WEST VIRGINIA RECORD

Friday, November 22, 2024

OUR VIEW: Simonton says – just what the lawyers want to him to say

Ourview

“Frankly, the formaldehyde has me, personally, a little freaked out,” Simonton says. “What we know scares us, and we know there’s a lot more we don’t know.


“If we go out to the extreme, it could have been put there by Martians,” Simonton says. “But the most likely scenario is a breakdown of MCHM.”


The Simonton who says such intemperate and irrational things is, believe it or not, a professor in the College of Information Technology and Engineering at Marshall University and the program director for the Master of Science degree in Environmental Science in the university’s Graduate College – which should lead taxpayers to question the institution’s hiring practices and prompt parents to consider enrolling college-age offspring elsewhere.

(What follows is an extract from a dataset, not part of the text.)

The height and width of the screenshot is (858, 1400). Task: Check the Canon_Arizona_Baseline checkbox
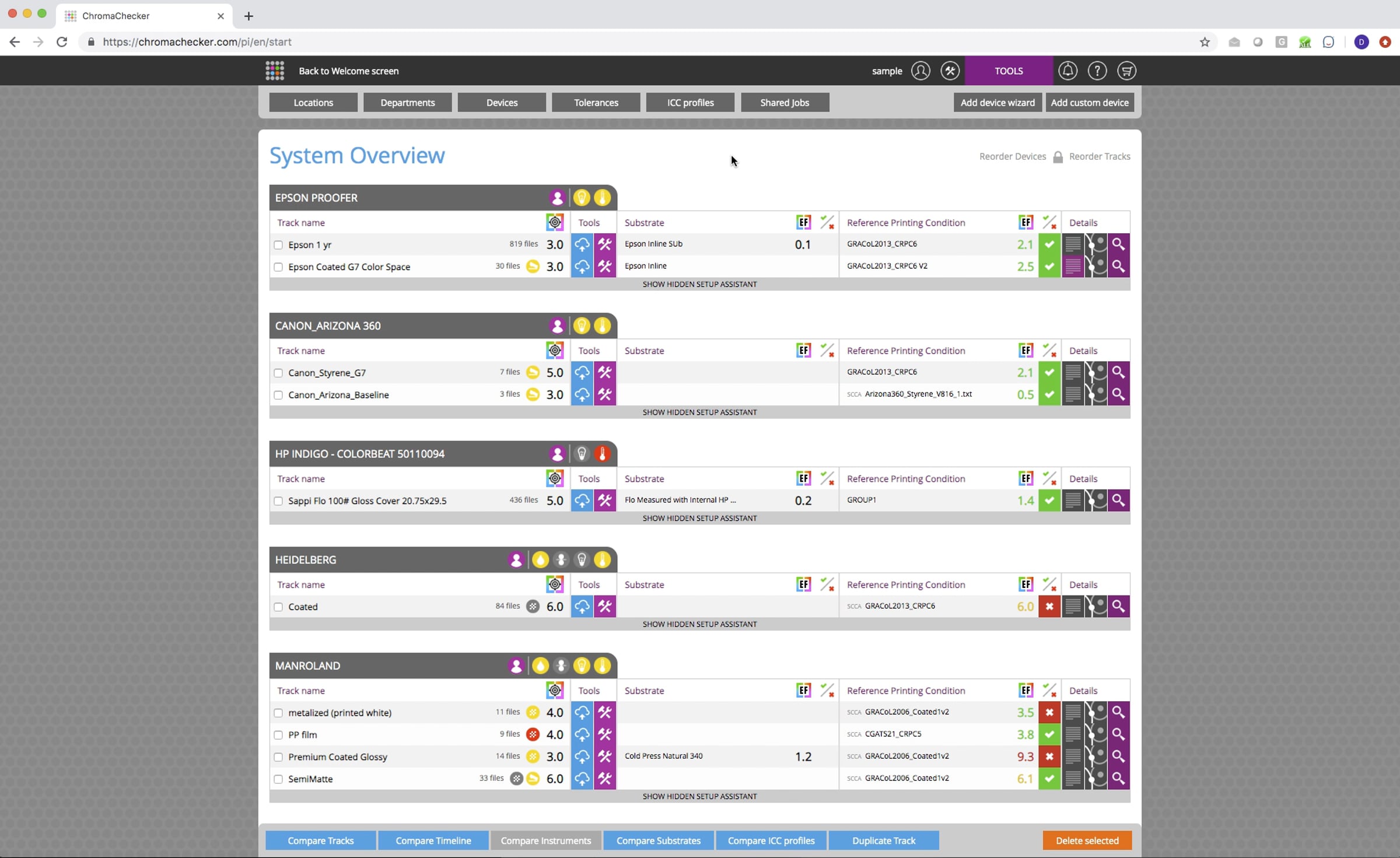pos(278,395)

The Simonton who says such intemperate and irrational things is also, believe it or not, vice chairman of the West Virginia Environmental Quality Board – whose other members might want to challenge his commitment to the board’s mission “to adjudicate environmental quality appeals in a fair, efficient, and equitable manner.”


Last but not least, the Simonton who says such intemperate and irrational things is  being paid for his conclusions by a law firm that seeks to profit from a suit relating to the recent Elk River chemical spill. That part is easy to believe.


Scott Simonton, Ph.D (Engineering), may be a professor at Marshall University and a member of the state’s Environmental Quality Board, but there are persons with  impressively credentials who find him lacking in chemistry.


Dr. Letitia Tierney of the West Virginia Bureau for Public Health dismisses his formaldehyde-phobic comments as “totally unfounded.”


Chemistry blogger Derek Lowe (Duke University Ph.D in organic chemistry) says the traces of formaldehyde Simonton claims to have found in the Elk river cannot have come from the chemical spill and, in any case, are on a par with levels naturally found in tomatoes, oranges, and human beings.


If the alleged expert from Marshall University doesn’t know what he’s talking about, who cares what Simonton says?